Requirement
Reproduce exactly the lines of the material beneath, from the line that contains "The height and" to the line that contains "Toggle the notifications", both included, and no other lines.

Records supplied
********

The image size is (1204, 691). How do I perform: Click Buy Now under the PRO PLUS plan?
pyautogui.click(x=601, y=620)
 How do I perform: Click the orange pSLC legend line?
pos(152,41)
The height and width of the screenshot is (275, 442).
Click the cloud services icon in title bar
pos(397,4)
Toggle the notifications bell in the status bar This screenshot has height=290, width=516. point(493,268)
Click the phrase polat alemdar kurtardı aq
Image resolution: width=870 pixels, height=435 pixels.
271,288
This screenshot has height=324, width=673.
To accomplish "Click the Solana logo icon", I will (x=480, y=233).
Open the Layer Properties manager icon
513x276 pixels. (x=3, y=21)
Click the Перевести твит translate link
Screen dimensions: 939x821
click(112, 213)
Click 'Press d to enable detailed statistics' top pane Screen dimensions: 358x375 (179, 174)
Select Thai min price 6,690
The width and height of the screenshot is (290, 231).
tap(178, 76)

********

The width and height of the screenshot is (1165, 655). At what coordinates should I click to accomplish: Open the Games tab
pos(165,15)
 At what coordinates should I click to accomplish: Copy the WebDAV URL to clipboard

********

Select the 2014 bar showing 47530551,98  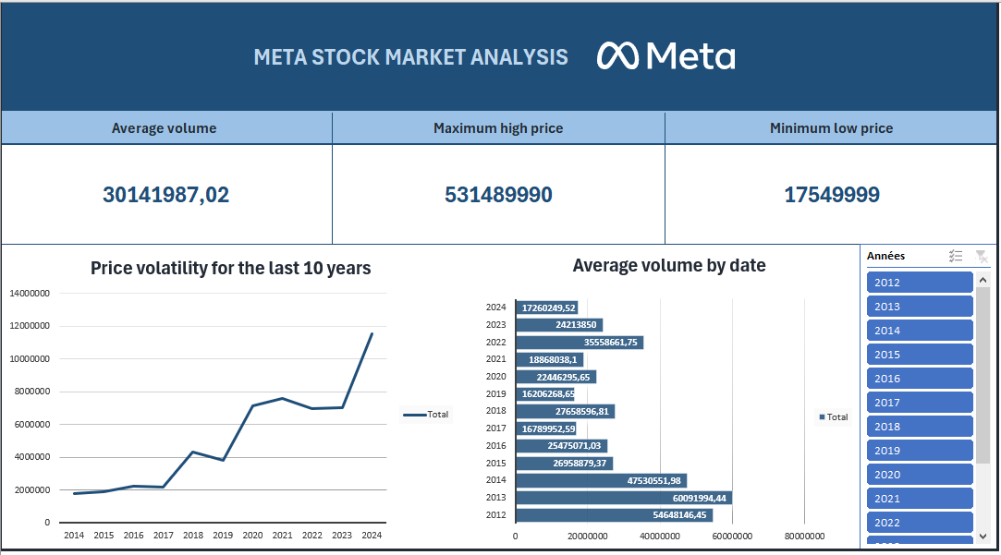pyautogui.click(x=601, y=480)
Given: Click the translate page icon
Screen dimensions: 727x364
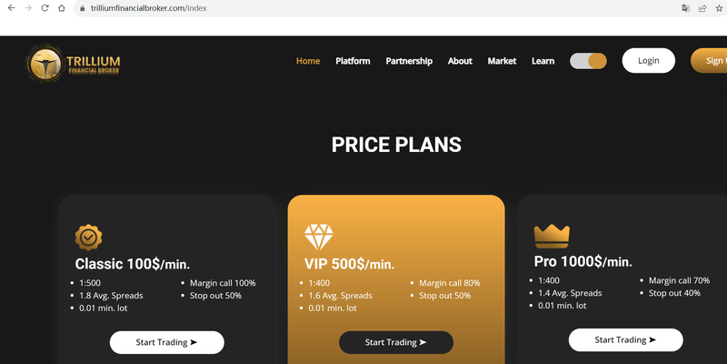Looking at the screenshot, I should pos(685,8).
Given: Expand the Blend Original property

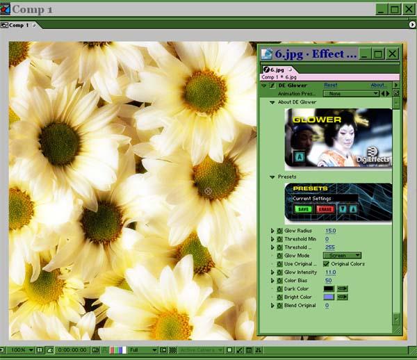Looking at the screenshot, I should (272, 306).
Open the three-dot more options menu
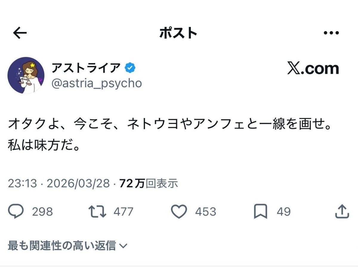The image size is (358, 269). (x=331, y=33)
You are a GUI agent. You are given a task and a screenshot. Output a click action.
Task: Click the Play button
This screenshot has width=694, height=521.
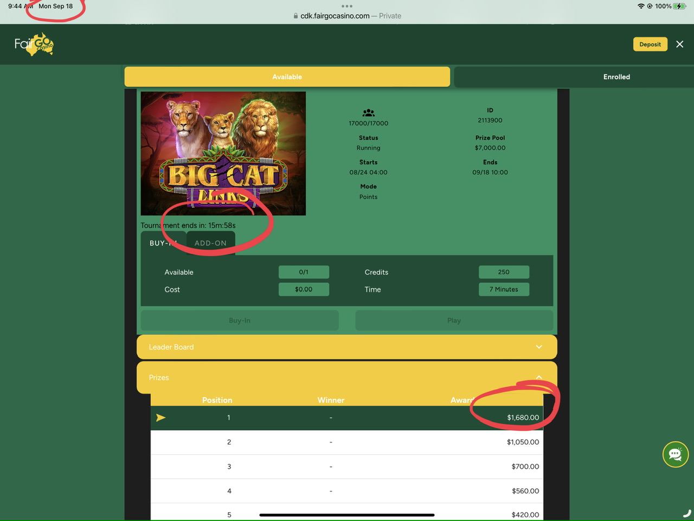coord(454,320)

********

Solution below
The height and width of the screenshot is (275, 442).
Click the cloud services icon in title bar
pos(397,4)
Toggle the notifications bell in the status bar This screenshot has height=290, width=516. point(493,268)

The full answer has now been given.